What an interesting question. I love the answer here, which is from the wonderful book 'The Boy, the mole, the fox and the horse' by Charlie Mackesy. Put this book on your baby shower list! It's a gift for you and then for your baby as they grow up. Much wisdom and comfort within it's pages.
Getting back to the bravery it takes to ask for help. I think it's so true of motherhood. It got me thinking. Why is it so hard to ask for help?
I think that for myself, I'm afraid of rejection. Of the person saying no, or even worse, saying yes, but then helping me in a huffy way.
Then of course, they might say yes, but bull doze me and do it their way, which might be miles away from how I would do it. Then I might feel I've got to do it again but won't have the energy.
I guess that for braver and bolder souls than me, there might be a
tension within, to not appear that they aren't able to do something. Perhaps some of us would feel it was an admission of failure or weakness. Our friend the horse has something to say about this; asking for help, can be seen as refusal to give up.
Perhaps it's not that deep at all. It's quicker and simpler to do things ourselves. Asking for help takes energy to: firstly choosing someone; then working out if they can do the task well enough; wondering if they're likely to be available and willing; and, finally, being comfortable that we won't be putting them out too much. This is a lot of thought to go through in the sleep deprived parts of motherhood!
I think making an actual list of those around us who could help us with our new baby is helpful. How often are they available? What skills do they have? Some people might be best placed to cuddle your baby while you have a nap or a shower; others are better off going to the shops for you; still others are best placed to bring a meal for your freezer.
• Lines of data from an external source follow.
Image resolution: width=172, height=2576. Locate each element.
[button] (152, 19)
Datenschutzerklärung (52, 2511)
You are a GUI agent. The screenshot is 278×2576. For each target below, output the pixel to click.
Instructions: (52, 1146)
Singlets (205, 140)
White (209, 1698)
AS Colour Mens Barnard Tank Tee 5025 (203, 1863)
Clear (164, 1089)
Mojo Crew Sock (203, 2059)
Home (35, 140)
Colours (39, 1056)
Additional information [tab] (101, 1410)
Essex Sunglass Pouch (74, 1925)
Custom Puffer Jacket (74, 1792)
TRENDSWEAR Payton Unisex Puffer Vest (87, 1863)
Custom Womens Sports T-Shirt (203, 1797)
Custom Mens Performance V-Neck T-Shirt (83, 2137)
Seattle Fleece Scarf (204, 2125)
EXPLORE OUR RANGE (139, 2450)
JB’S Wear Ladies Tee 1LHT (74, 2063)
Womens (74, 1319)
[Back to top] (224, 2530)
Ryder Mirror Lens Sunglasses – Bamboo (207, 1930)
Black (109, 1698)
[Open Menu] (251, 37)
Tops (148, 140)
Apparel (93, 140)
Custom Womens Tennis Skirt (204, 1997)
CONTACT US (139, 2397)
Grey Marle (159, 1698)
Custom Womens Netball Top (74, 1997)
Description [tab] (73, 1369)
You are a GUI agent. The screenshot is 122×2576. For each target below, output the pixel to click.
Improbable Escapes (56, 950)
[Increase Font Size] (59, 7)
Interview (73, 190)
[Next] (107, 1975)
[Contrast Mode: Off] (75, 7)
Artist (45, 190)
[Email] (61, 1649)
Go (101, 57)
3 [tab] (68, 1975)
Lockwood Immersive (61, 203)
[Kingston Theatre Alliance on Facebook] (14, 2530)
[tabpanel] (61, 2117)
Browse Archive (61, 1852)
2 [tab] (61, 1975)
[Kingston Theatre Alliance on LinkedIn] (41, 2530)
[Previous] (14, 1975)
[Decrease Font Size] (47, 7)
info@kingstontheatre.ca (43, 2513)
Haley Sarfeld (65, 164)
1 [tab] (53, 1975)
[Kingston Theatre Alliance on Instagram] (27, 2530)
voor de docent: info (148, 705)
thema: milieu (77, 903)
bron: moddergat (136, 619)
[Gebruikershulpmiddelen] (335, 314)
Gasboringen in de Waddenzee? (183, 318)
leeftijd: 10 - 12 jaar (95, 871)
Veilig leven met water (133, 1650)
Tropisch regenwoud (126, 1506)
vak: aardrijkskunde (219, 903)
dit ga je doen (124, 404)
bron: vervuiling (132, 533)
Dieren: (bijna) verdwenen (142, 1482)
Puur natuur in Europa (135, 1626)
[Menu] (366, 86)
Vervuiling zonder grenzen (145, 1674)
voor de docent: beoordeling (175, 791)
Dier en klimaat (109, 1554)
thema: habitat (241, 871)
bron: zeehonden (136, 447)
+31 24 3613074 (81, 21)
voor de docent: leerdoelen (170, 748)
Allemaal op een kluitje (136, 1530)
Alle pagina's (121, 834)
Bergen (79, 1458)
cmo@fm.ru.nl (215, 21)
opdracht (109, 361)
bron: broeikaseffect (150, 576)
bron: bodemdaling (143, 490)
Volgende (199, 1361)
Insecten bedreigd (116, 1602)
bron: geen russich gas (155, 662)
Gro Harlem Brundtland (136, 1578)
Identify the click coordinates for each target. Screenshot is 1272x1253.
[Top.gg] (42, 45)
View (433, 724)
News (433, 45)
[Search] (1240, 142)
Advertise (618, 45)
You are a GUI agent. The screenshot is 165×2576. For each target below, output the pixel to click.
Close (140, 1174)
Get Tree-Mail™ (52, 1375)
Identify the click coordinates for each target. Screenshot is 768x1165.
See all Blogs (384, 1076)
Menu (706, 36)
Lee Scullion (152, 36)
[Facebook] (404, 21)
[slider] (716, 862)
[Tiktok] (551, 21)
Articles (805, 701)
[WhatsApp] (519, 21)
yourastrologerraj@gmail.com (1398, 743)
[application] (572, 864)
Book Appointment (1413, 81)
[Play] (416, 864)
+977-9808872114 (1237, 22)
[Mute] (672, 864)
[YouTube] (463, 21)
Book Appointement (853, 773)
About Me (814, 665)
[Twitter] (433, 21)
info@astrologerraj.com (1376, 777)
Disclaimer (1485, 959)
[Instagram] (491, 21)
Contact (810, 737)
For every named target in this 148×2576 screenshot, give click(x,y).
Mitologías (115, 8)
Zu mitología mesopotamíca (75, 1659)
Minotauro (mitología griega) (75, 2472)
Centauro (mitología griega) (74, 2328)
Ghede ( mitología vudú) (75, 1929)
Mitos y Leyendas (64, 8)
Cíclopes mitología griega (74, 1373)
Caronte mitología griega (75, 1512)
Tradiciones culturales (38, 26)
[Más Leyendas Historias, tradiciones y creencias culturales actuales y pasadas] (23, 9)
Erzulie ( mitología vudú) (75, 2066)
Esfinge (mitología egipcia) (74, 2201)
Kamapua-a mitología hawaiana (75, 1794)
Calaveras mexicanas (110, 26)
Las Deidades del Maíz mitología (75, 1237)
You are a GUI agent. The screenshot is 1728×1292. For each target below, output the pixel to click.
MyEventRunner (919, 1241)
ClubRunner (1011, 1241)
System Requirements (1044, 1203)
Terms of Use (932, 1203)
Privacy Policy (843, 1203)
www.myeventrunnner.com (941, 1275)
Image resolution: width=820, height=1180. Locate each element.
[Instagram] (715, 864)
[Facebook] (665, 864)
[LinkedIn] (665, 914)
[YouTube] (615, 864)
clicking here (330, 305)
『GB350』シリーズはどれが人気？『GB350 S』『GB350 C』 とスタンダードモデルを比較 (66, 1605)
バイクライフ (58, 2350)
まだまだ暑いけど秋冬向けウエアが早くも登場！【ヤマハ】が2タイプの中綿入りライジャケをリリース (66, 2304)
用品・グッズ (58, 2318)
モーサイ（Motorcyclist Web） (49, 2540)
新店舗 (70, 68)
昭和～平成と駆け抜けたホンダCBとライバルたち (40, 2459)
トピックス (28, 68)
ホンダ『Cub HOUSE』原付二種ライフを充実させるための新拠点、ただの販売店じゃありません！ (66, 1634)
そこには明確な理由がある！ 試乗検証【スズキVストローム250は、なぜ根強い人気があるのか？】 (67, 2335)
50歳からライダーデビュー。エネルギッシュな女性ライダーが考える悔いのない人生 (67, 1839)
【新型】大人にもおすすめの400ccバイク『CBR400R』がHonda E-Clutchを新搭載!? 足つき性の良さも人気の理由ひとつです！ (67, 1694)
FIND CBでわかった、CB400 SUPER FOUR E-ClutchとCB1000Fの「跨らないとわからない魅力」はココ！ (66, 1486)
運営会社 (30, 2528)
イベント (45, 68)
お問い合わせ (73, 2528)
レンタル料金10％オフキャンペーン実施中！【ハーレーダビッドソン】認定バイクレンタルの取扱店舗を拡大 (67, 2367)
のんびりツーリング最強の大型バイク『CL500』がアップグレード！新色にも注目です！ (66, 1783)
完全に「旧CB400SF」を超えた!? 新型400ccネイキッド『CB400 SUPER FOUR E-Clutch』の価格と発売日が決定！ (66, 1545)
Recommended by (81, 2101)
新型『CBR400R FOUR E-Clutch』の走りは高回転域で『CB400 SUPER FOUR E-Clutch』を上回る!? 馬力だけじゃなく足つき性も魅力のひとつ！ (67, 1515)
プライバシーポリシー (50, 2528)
Having a little think about your support network before the birth is helpful, but anytime is good.
What if there are not enough people around you to make such a list? How could you tackle that? Can you pay a postnatal doula like Anna pictured here?
Could you ask for gift vouchers for a cleaner? Could you set up a 'collect and deliver' laundry service? If money is an obstacle, could you call Homestart and see if you're eligible for support? Could you contact a school of midwifery or nursery nursing and ask for some students to come and help you, whilst fulfilling their requirement of work experience? What about doing an NCT course to make friends or trying MUSH to meet likeminded mums. Do you need some extra support emotionally? Try signing up to the Blurt Foundation. PANDAS foundation is amazing for postnatal emotional and mental health. Your Midwife, Health Visitor and GP are very well placed to support with any concerns over emotional or mental health with a newborn too.
My final thought: Whenever you need to, Be brave, don't give up and ask for help.